- Born: Sagiraju Rajamraju 1931 Kumudavalli, Madras Presidency, British India (now in Andhra Pradesh, India)
- Died: 31 July 2014 (aged 83) Bhimavaram, West Godavari, Andhra Pradesh, India
- Other name: Rajubabu
- Occupations: Choreographer, Actor
- Years active: 1984-2014
- Spouse: Saraswathi
- Children: 3
- Awards: Nandi Award

= Mukku Raju =

Indian actor

Mukku Raju (born Sagiraju Rajamraju) was an Indian film choreographer and actor known for his work in Telugu films like Erra Sainyam, Orey Rikshaw and Cheemala Dandu. He played important roles in movies directed by R. Narayana Murthy.

==Career==
Raju started his career as choreographer in Tamil cinema, but ended as an actor and has acted in over 1000 films. He choreographed for legendary actors NTR and Sivaji Ganesan. He also directed and wrote scripts for a few films. He started a dancers associations in Madras, later moved to Hyderabad and co-founded the Telugu Dancers and Directors Association, to support and help the budding directors and dancers. He received the Nandi Award for Best Character Actor in 2008 for his film 1940 Lo Oka Gramam (A Village in 1940).

Raju was also an Ayurveda practitioner and a Multilinguist and was best known by the name Sagi Rajan Raju in his hometown, Kumudavalli.
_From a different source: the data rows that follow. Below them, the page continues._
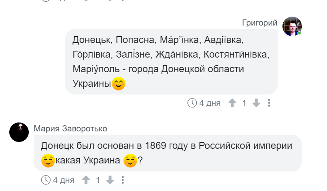The image size is (327, 191).
Task: Upvote Григорий's comment
Action: coord(232,103)
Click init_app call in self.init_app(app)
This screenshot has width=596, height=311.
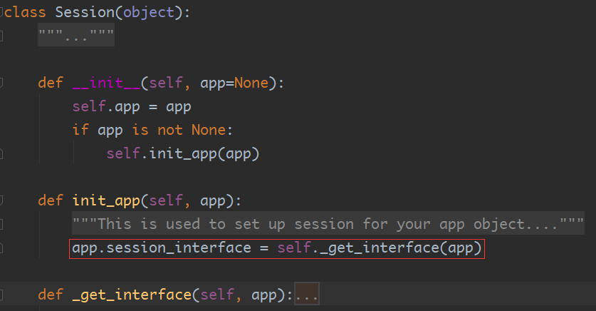[x=183, y=154]
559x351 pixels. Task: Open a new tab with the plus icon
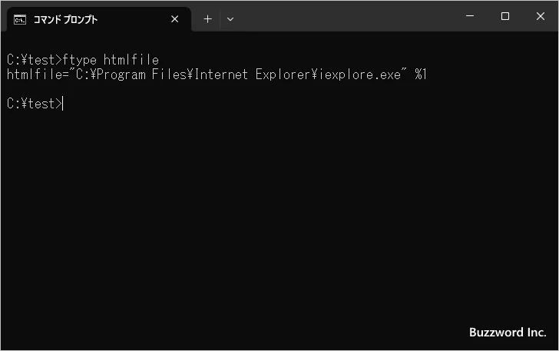(x=207, y=19)
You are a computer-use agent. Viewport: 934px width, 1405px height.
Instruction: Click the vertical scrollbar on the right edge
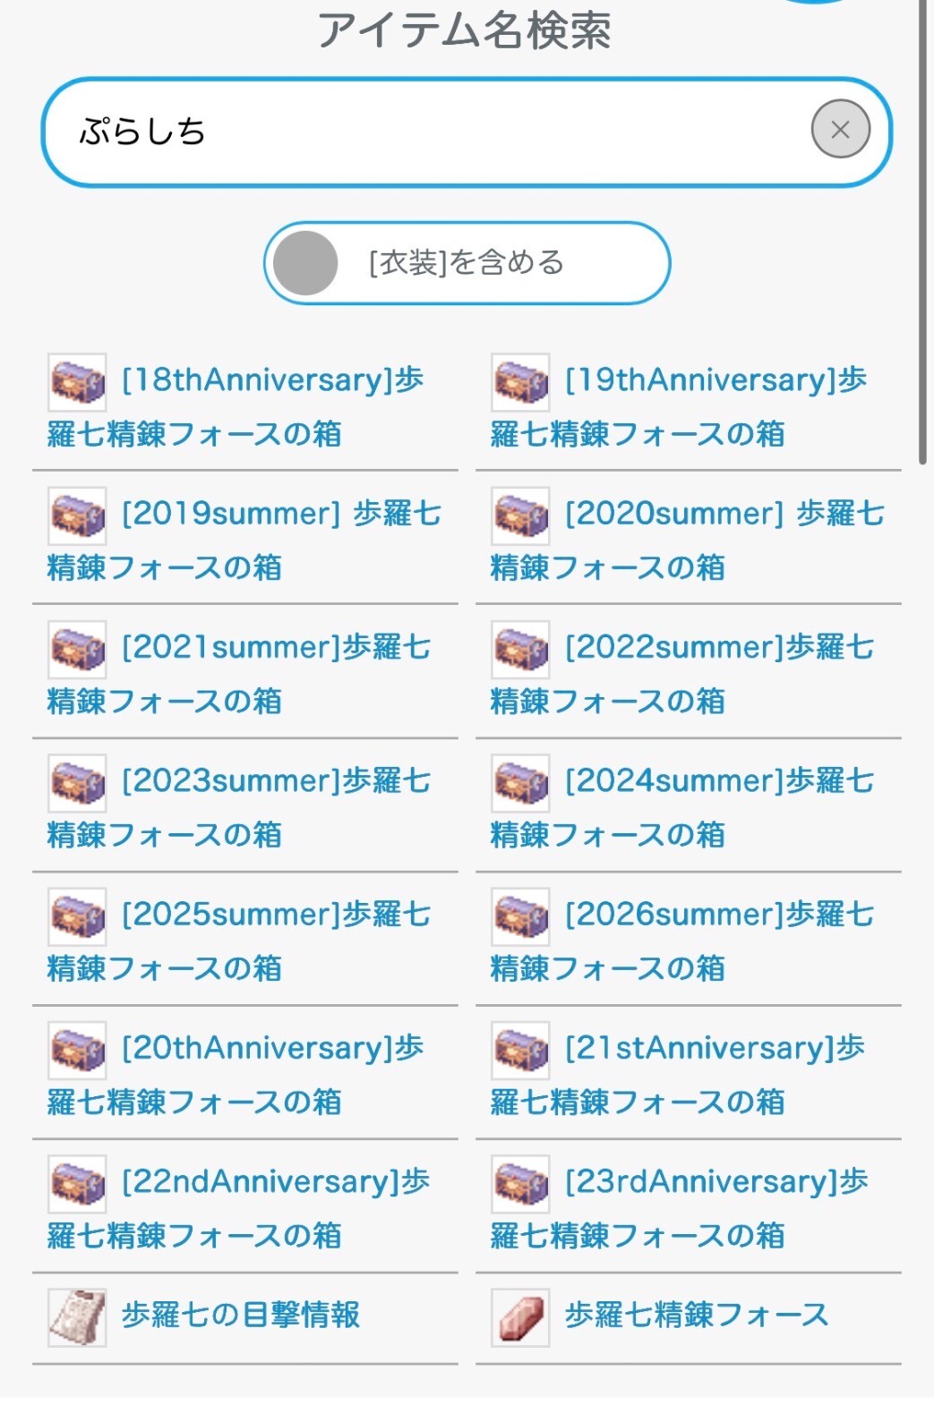[x=922, y=233]
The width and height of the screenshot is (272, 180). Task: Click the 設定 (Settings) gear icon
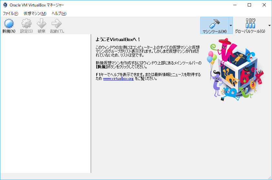tap(26, 24)
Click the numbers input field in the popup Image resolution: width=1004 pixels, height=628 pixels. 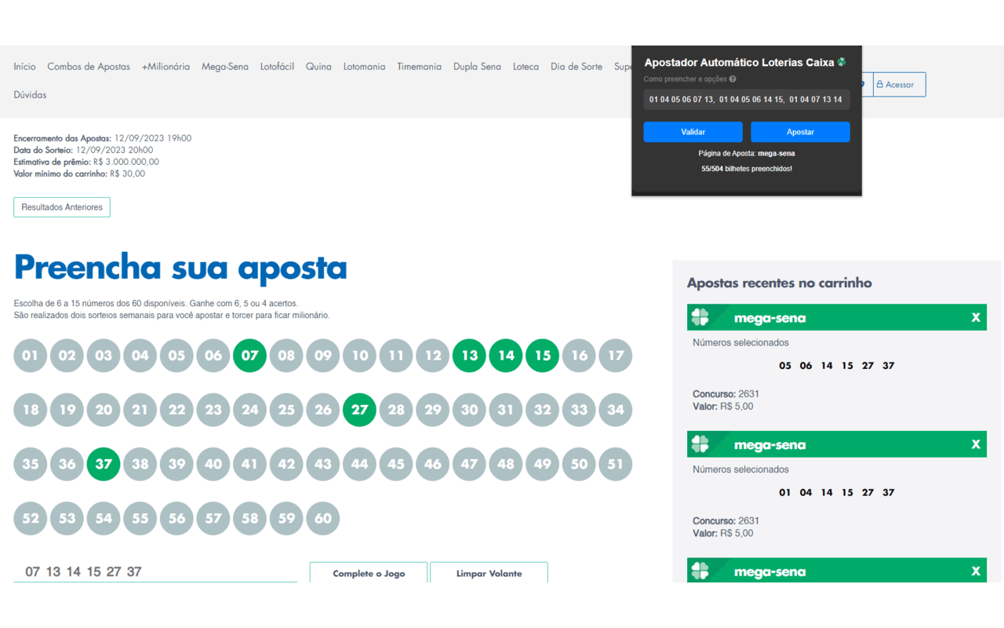tap(746, 100)
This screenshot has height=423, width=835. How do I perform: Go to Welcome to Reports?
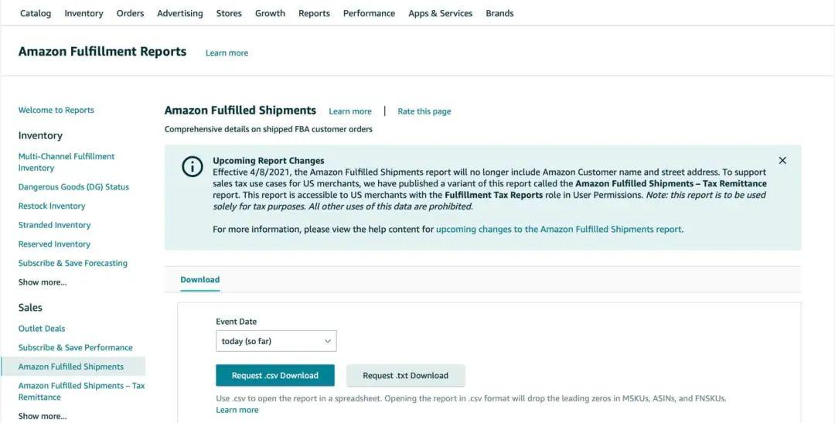coord(56,111)
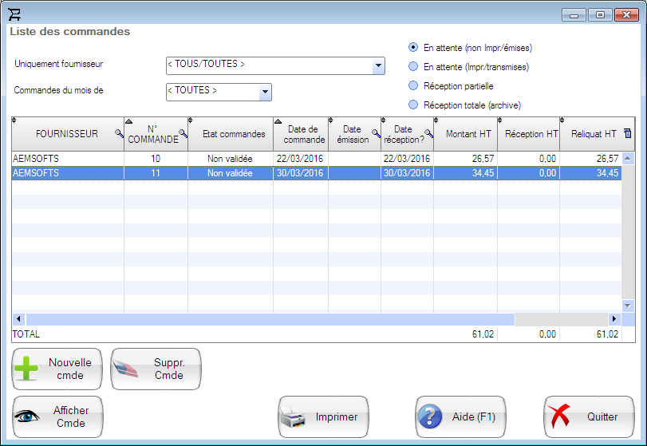Click the search icon in Date réception header

click(x=428, y=134)
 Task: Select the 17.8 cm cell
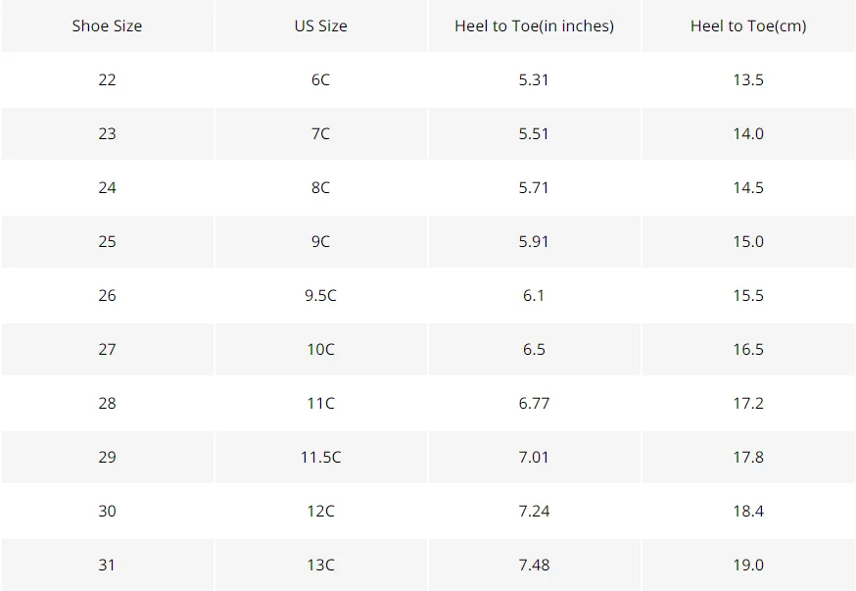point(748,457)
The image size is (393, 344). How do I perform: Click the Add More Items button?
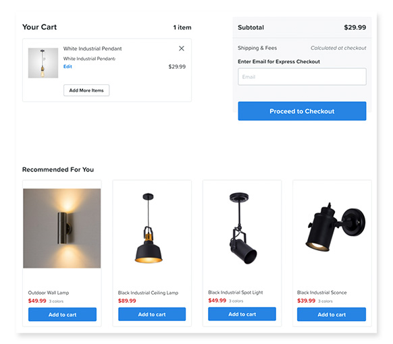tap(86, 90)
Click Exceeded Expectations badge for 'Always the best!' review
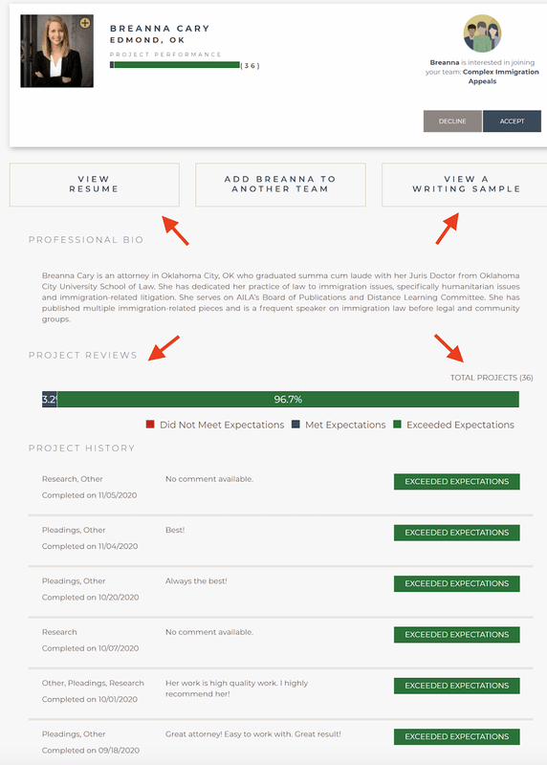547x765 pixels. [x=457, y=583]

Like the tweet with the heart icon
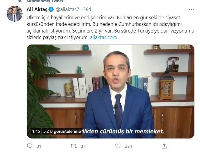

Raju died aged 83 after a short illness, and his funeral took place at Cherukuvada.

== Filmography ==

| Year | Title | Role | Notes |
| 1957 | Mayabazar |  |  |
| 1968 | Tikka Sankarayya |  |  |
| 1984 | Mayuri |  |  |
| Ananda Bhairavi |  |  |
| Mahanagaramlo Mayagadu |  |  |
| 1985 | America Alludu |  |  |
| 1987 | Dabbevariki Chedu |  |  |
| 1988 | Annapurnamma Gari Alludu |  |  |
| 1989 | Bharata Nari |  |  |
| Paila Pachesu |  |  |
| 1990 | Yuvabharatham |  |  |
| 1992 | Aapadbandhavudu |  |  |
| 1994 | Erra Sainyam |  |  |
| 1995 | Orey Rikshaw |  |  |
| Cheemala Dandu |  |  |
| 1997 | Rowdy Darbar |  |  |
| Osey Ramulamma |  |  |
| 1998 | Telugodu |  |  |
| 1999 | Raja |  |  |
| 2000 | Adavi Chukka |  |  |
| 2001 | Maa Aavida Meeda Ottu Mee Aavida Chala Manchidi |  |  |
| Veedekkadi Mogudandi! |  |  |
| 2003 | Indiramma |  |  |
| 2008 | Maga Simham |  |  |
| Devarakonda Veerayya | —N/a | As choreographer |
| 2010 | 1940 Lo Oka Gramam | Dixitulu |  |

==Awards==
He received the Nandi Award for Best Character Actor in 2008 for the film 1940 Lo Oka Gramam.

==Death==
Raju died on 31 July 2014 due to ill health in Bhimavaram, West Godavari district.